I think that some people do go far more deeply nto things than the rest of us have time for! I was thinking of the evolution v creation argument in particular. It's fine for scientists to work on their evolution theories and the religionists to work on their creation theories but for the majority of us it is literally an academic argument. Whatever happened all those very long years ago has really little bearing on our lives when you're under stress trying to support families, keep your job, keep your car running, worry about your children etc. We simply don't have the time or the spare mental capacity left over from everyday living to actually really think about these things deeply and to consider whether it effects us know. Does the fact you are decended from Adam or an ape affect keeping your job in this depression?

I know a few people are deeply involved in their religion to the extent they run their lives by it totally but the majority of us don't or can't. It's one of the nice things about MT that for a little while we can discuss things like that (and martial arts!) on here.

One thing I was thinking about is why we give gods whichever, human aspects? All the 'old' gods are human in all but their 'superhuman' powers, Jesus is in human form, even the Egyptian and Hindu gods while not looking human are given aspects we as humans can relate to. All religions of course have symbols, 'logos' and physical things we can identify ourselves with, do we need these or can we have faith without any physical reminders?


----------



## elder999

GBlues said:


> Well, there are two references to the fall. However, the reality is it didn't happen until after Satans accusal of Job.
> Job is really what go the whole thing started.


 
Interesting. Not quite accurate, though, and-again, a matter of belief, not necessarily facts.

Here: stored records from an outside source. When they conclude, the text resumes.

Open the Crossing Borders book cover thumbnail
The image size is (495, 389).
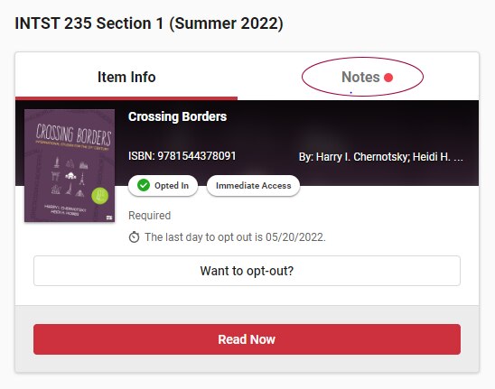tap(70, 166)
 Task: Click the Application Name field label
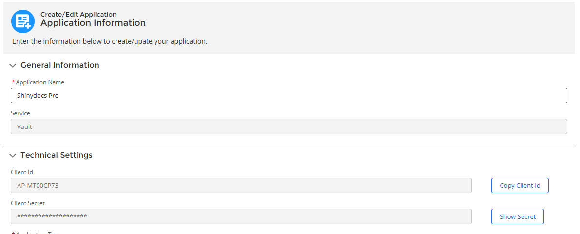point(40,82)
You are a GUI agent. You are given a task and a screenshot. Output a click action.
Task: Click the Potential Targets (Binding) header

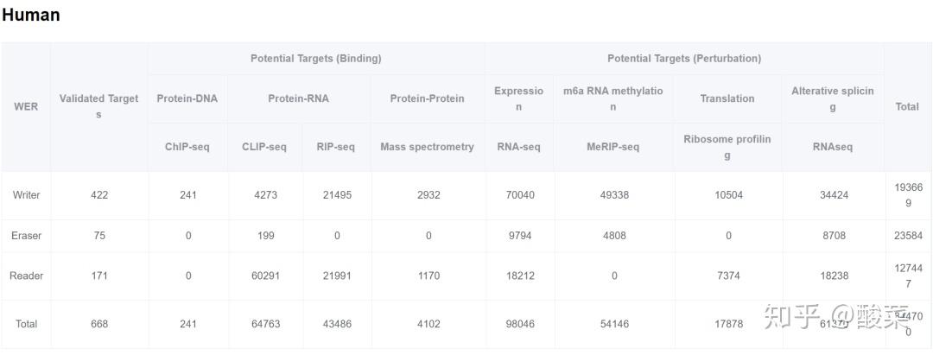tap(315, 59)

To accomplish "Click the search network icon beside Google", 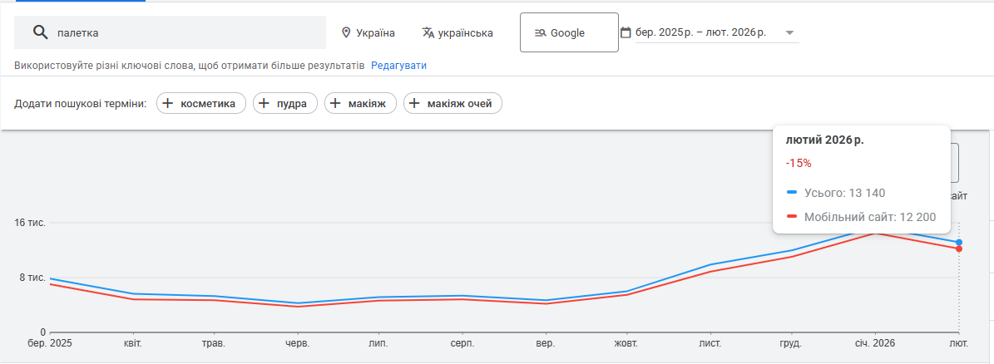I will (540, 32).
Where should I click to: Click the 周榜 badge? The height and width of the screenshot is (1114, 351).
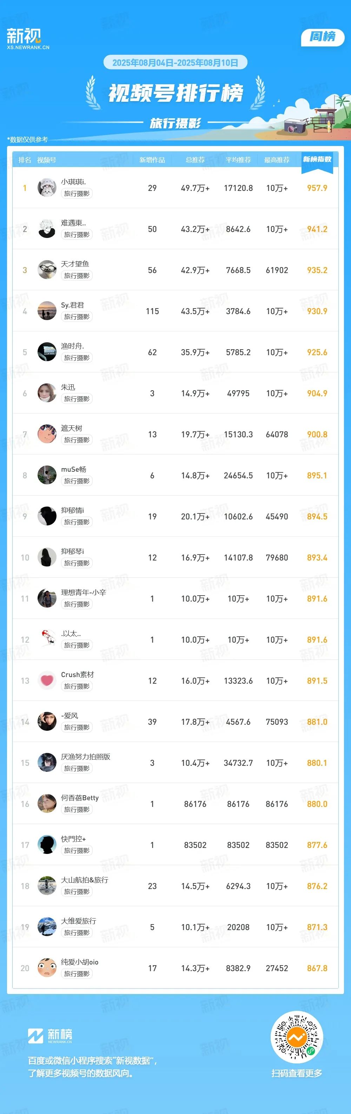pyautogui.click(x=322, y=37)
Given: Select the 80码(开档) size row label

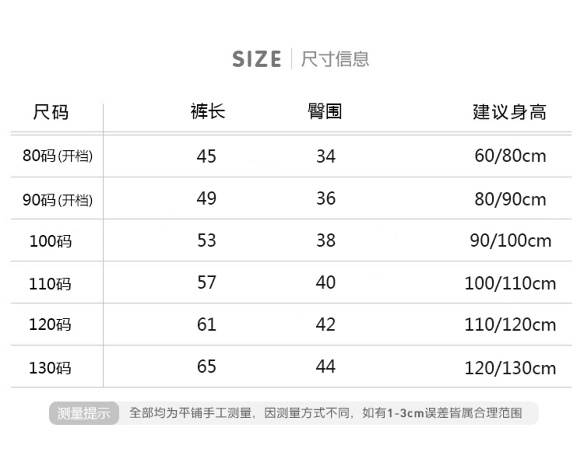Looking at the screenshot, I should click(x=57, y=156).
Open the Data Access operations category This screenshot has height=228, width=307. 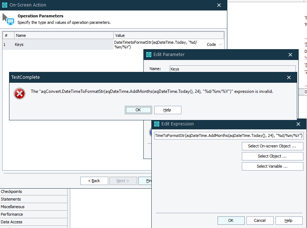pyautogui.click(x=12, y=222)

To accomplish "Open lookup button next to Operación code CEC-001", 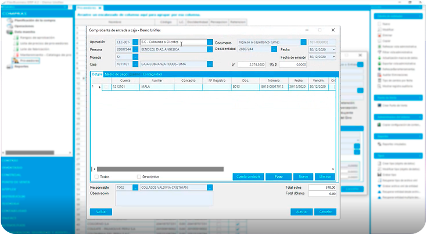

The two references to the fall are found in Ezekiel and Isaiah. While, as I said earlier, they are thought to be metaphoric references to the fall of kings, specifically the King of Babylon ant the King of Tyre, we'll approach them as though they are factual references to the fall of Satan.

In any case, if we look to Ezekiel first, we find it's the easier book to date, because of several references made to the king of Jerusalem and other occurences. We can infer from these (without going into detail) that the book was probably first written between 593 and 571 BC. Most scholars, secular and religious,  are in agreement with these dates, with a slight bias towards, of course, a later date. The argument about Ezekiel's authorship, however, is another matter, and not really germain here.

If we look to Isaiah, we find that it also can be dated, or at least its authorship dated, to between 800 B.C. and 687 B.C. when it's events are thought to have taken place, specifically, the rule of Uzziah and the presumed (Talmudically) martyrdom of Isaiah. 

In both these cases, I've used presumed dates based upon content, rather than actual dating of the earliest fragments of the books, which of course are later.  So we have the events of Ezekiel and Isaiah taking place around 800-570 B.C.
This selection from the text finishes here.